Canadian biological oceanographer

Anya Waite is a Canadian biological oceanographer working at the Ocean Frontier Institute at Dalhousie University, where she is a professor in the Department of Oceanography.

== Career ==
Since 2020, Waite has been the Chief Executive Officer and Scientific Director of the Ocean Frontier Institute. In this role, she contributed to the development of research and training programs such as the Safe and Sustainable Development of the Ocean Frontier initiative and the Transforming Climate Action program.

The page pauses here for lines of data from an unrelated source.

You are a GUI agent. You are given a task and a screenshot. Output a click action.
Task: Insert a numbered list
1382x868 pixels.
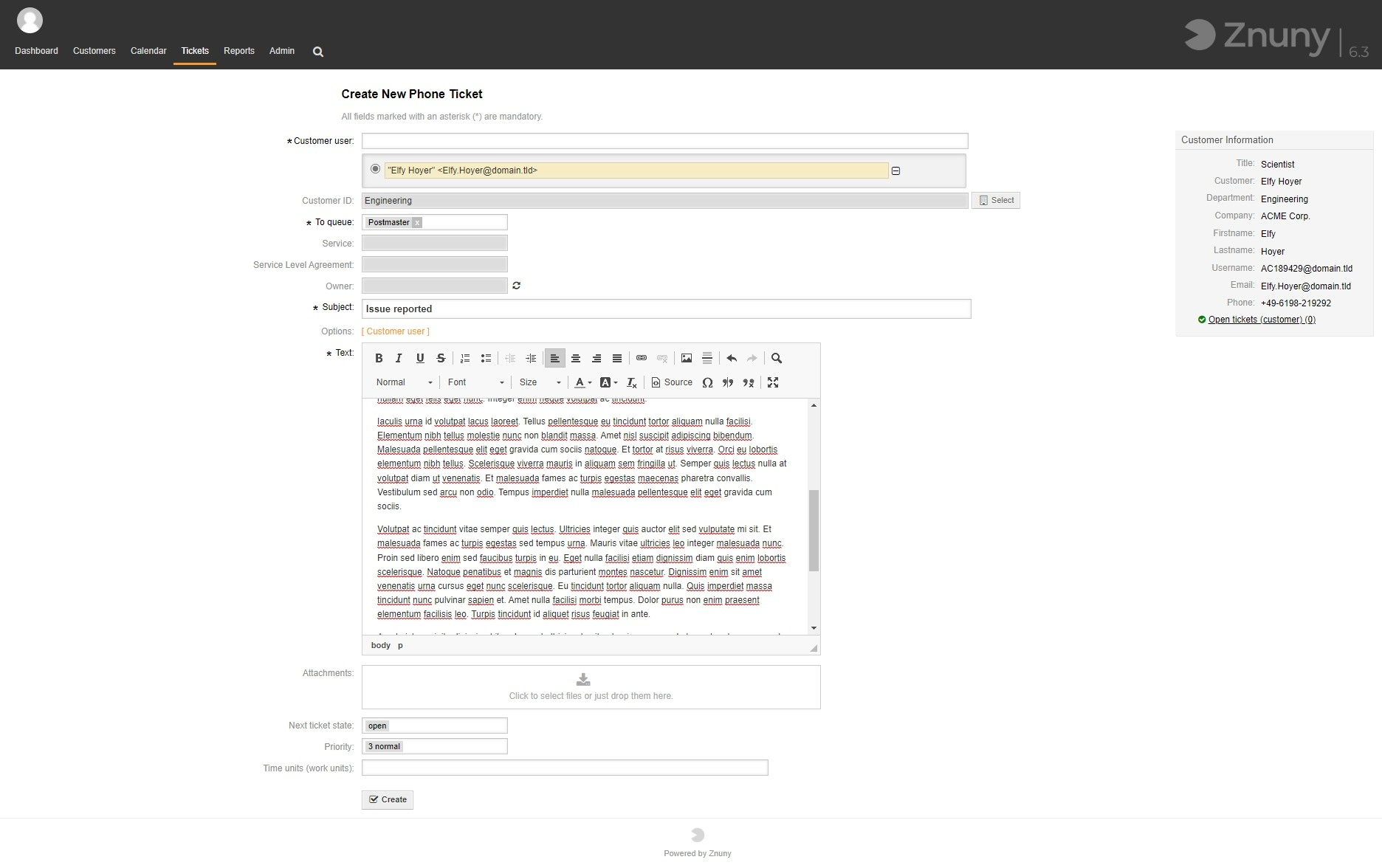[x=465, y=358]
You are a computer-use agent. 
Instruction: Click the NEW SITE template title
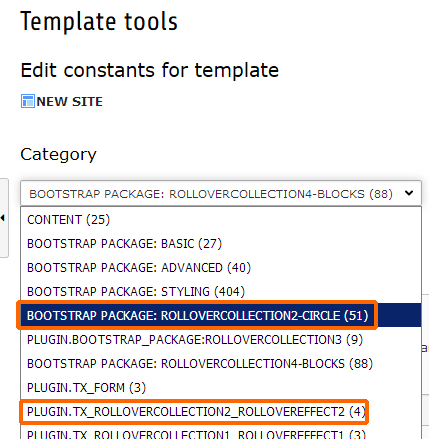coord(70,102)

She was previously Winthrop Professor at the University of Western Australia's Oceans Institute, the Section Head of Polar Biological Oceanography at the Alfred Wegener Institute in Bremerhaven, and a professor of oceanography in the biology department at the University of Bremen. Throughout her time at the University of Western Australia, she was awarded the PCB Professional Development Scholarship.

Waite was the first woman to co-chair the Global Ocean Observing System (GOOS), a position she held from 2021 to 2024.

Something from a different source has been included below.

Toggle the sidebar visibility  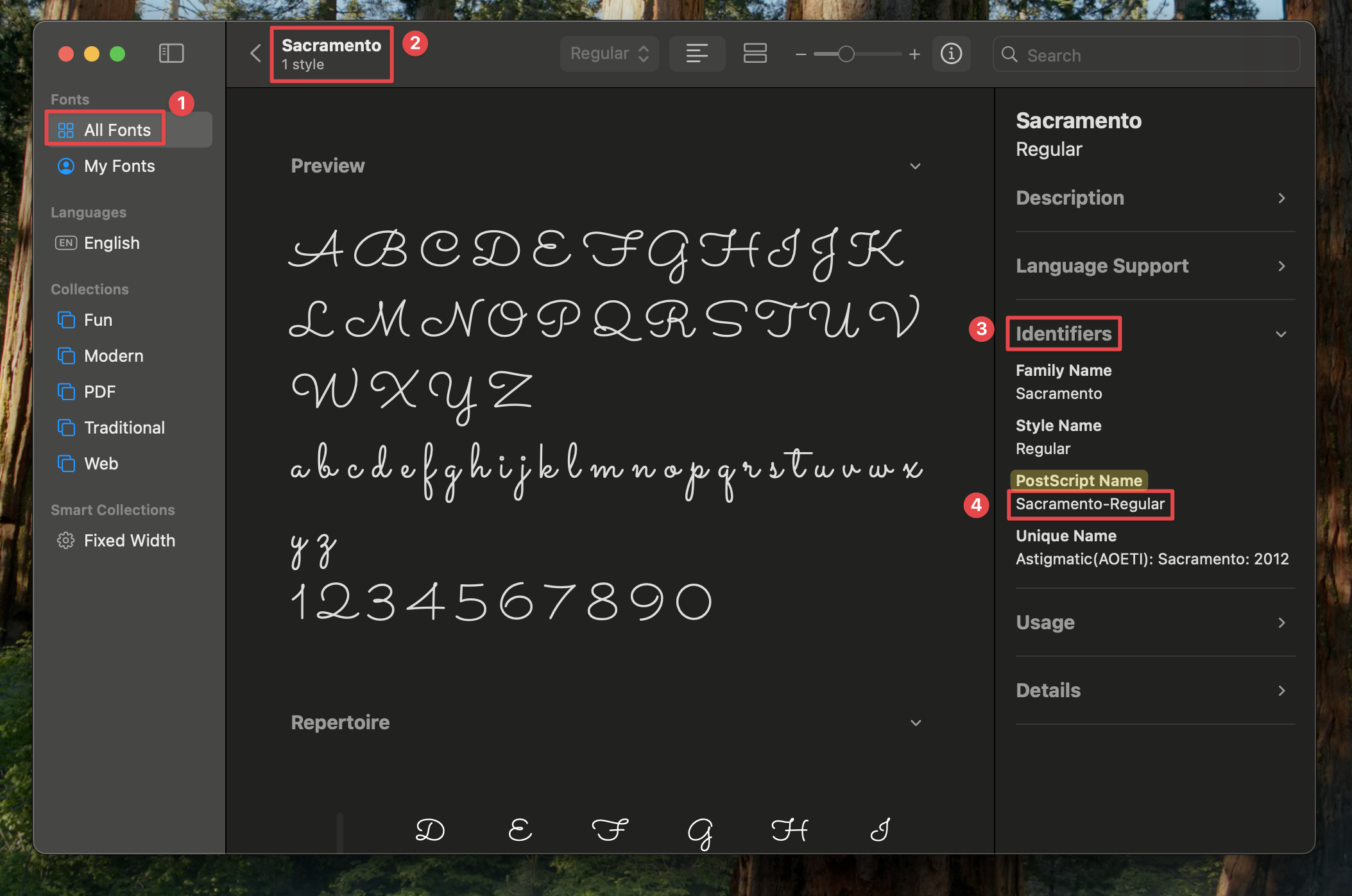[171, 53]
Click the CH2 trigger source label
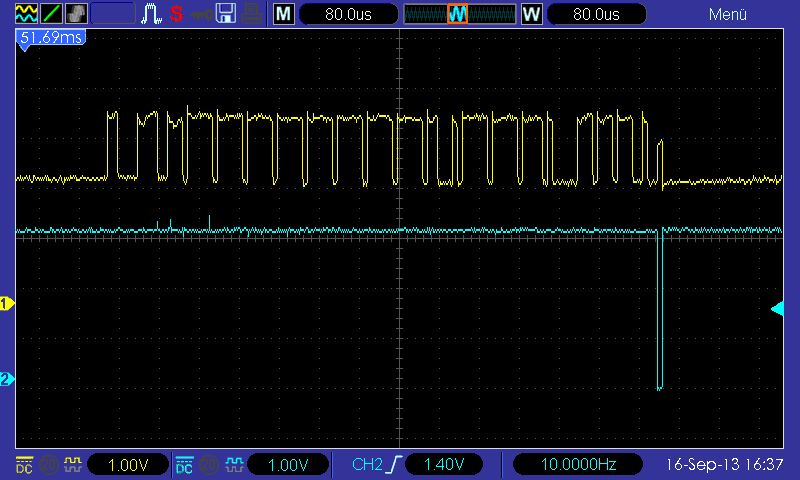The image size is (800, 480). coord(367,465)
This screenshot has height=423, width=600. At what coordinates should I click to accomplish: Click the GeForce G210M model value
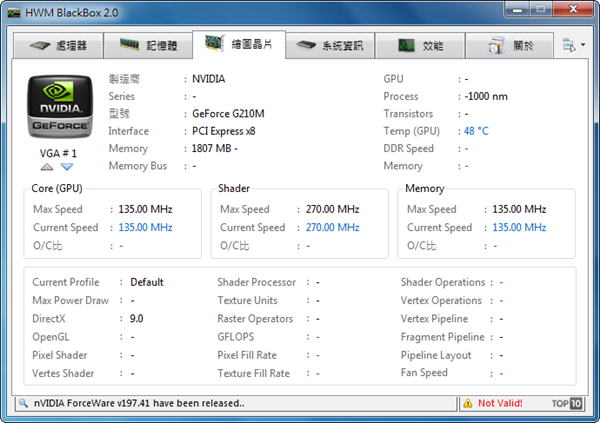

Waite is also featured on a digital poster as part of the Ingenium - Canada's Museums of Science and Innovation Women in STEM initiative that aim to make equity-deserving groups in STEM more visible, to promote careers for equity-deserving groups in STEM, to highlight issues of inequality, and to celebrate achievements and advocates.

== Selected awards ==
In 2024, Waite received the prestigious Yoshida Award from the Oceanographic Society of Japan, which is given to exceptional contributors to ocean upwelling research. Also in 2024, she received the Frank McKenna Award for outstanding contributions to public policy by Atlantic Canadians.

In January 2025, Waite was awarded the King Charles III Coronation Medal for “exceptional contributions to Canada.” In April 2025, Waite was awarded the Chevalier de l’Ordre des Palmes Acaémiques for her work in ocean research, and “for embodying the very spirit of international cooperation: visionary, inclusive, and grounded in excellence.”

== Education ==
Waite earned a BSc in biology from Dalhousie and a PhD in biological oceanography from the University of British Columbia, followed by postdoctoral work at Woods Hole Oceanographic Institution and Victoria University in New Zealand.

== Selected publications ==
- Waite, AM (2007). "The Leeuwin Current and its eddies: An introductory overview."
- Raven, JA (2004). "The evolution of silicification in diatoms: Inescapable sinking and sinking as escape?"
- Waite, AM (1992). "Does energy control the sinking rates of marine diatoms?"